Exercise description — Output exactly the line that includes "The image size is (950, 598)." and all the lines after it through the end of the listing below, and nothing more.
··· Source information ···
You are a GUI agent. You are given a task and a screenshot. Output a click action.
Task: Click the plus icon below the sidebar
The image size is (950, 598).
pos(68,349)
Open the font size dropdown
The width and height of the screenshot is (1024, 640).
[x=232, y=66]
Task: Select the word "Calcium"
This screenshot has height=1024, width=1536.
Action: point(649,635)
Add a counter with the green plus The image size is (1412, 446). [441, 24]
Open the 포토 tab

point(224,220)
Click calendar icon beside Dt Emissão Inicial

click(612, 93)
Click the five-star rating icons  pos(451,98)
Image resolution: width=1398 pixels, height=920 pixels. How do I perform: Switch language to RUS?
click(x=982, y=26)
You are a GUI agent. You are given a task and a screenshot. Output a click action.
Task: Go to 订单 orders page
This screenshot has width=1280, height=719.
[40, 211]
···
Finished exercise —
The image size is (950, 598).
pos(68,349)
Open the font size dropdown
The width and height of the screenshot is (1024, 640).
[x=232, y=66]
Task: Select the word "Calcium"
This screenshot has height=1024, width=1536.
Action: point(649,635)
Add a counter with the green plus The image size is (1412, 446). [441, 24]
Open the 포토 tab

point(224,220)
Click calendar icon beside Dt Emissão Inicial

click(612, 93)
Click the five-star rating icons  pos(451,98)
Image resolution: width=1398 pixels, height=920 pixels. How do I perform: Switch language to RUS?
click(x=982, y=26)
You are a GUI agent. You are given a task and a screenshot. Output a click action.
Task: Go to 订单 orders page
This screenshot has width=1280, height=719.
[40, 211]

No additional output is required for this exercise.